Mesmo ligando todos esses fatos, não existe uma forma de prever a evolução natural das coisas e por mais que tentarmos mudar as ocorrências, poderemos somente melhorar a hora atual, verdadeiro presente, ou no máximo, planejar e direcionar curtos períodos, desde que não interfira no fluxo maior de todo o universo.
É bom pensar sempre em como será. Só não vale sofrer por imaginar como seria um fim ou um caos instalado nos seres racionais que não poderão preservar a própria espécie mas podem e devem melhorar a estadia no presente.
Saindo de Jericoacoara alugamos uma caminhonete que nos levou até Jijoca, onde deixamos a moto, passeando pelas dunas e pelas lagoas no trajeto.
O motorista, Aparecido Ribeiro, repentista de família, veio contando histórias e declamando rimas famosas de nordestinos pouco conhecidos.
Durante a viagem eu dava o tema e ele fazia as rimas.
Algumas eu anotei. Quando falei a ele o nome da Adenilde ele tentou falar, não conseguiu e declamou:
O nome da senhora e tão difícil de decorar,
já tentei várias vezes falar
e a língua começa a enrolar.
Depois fez outro:
A Ade para vir pro Ceará,
não fez muito sacrifício,
largou em Curitiba seu edifício
e se amarrou no bigode do Maurício.
E mais outro:
Eu admiro o piloto,
por causa do seu perfil,
em cima da sua moto,
merece belezas mil
e ele é quem percorre as estradas do Brasil.
Um anônimo enviou esta mensagem “A viagem parece espetacular, como sempre são as viagens de moto. Mas o protagonista precisa lembrar que está viajando e curtir mais, sem se estressar com tantos problemas de consumo, de estrutura, de opinião política, de análise social e até de vestuários dos locais, etc, etc. O nível de críticas, observações negativas e reclamações é bem maior que o de elogios ou “curtições”. Viajar de moto não é para fazer análise política e sim para diversão, esse é o conselho que deixo, ao lado de meus parabéns pelo excelente projeto de vida. Grande abraço e boa viagem de outro Viajante de moto. “.
Não queremos somente curtir a viagem de moto. Queremos registrar tudo que eu e Ade estamos vivenciando.

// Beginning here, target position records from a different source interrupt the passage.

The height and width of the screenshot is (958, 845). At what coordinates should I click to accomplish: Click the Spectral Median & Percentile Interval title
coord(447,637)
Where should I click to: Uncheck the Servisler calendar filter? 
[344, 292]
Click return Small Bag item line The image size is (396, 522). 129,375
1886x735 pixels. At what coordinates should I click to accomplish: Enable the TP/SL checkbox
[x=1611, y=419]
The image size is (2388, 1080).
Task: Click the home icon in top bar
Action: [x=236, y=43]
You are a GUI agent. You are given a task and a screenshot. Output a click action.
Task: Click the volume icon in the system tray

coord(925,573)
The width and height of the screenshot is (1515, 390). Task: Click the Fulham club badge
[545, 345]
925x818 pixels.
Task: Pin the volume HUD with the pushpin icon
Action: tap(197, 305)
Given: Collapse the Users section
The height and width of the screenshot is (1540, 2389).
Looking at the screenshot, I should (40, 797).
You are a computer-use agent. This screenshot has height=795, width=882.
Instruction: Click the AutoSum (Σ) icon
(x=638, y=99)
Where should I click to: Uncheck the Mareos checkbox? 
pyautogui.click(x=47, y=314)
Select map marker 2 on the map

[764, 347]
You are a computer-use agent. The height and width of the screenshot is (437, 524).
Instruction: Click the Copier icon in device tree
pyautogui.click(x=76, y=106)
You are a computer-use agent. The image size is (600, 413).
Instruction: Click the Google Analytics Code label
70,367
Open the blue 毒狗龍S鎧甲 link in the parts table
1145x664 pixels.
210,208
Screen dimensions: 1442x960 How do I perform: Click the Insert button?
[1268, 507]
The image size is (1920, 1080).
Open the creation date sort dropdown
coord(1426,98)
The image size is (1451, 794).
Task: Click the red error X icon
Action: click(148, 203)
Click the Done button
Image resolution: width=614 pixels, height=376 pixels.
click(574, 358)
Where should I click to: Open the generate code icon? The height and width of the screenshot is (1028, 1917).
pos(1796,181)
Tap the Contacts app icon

Queremos falar da beleza que é curtir uma viagem nos vários aspectos, especialmente daqueles que envolvem a qualidade dos humanos nas diferentes regiões.
Queremos vivenciar o prazer de viajar de moto, conhecer os locais, as pessoas, comentar as decisões, o jeito de fazer as coisas, a parcimônia, a caridade, a necessidade, o descaso, a alegria, o costume, a comida, a virtude, a honestidade, o preço, a política, a tendência, a infraestrutura, o convívio, o comércio, a produção, o clima, a roupa, a sujeira, o trânsito, o comportamento, o perigo, a beleza e tudo mais que passar pelas nossas vidas durante a viagem.
Assim, esta cena de um cachorro folgado que esculpiu sua própria cama na areia da praia, não podemos deixar escapar.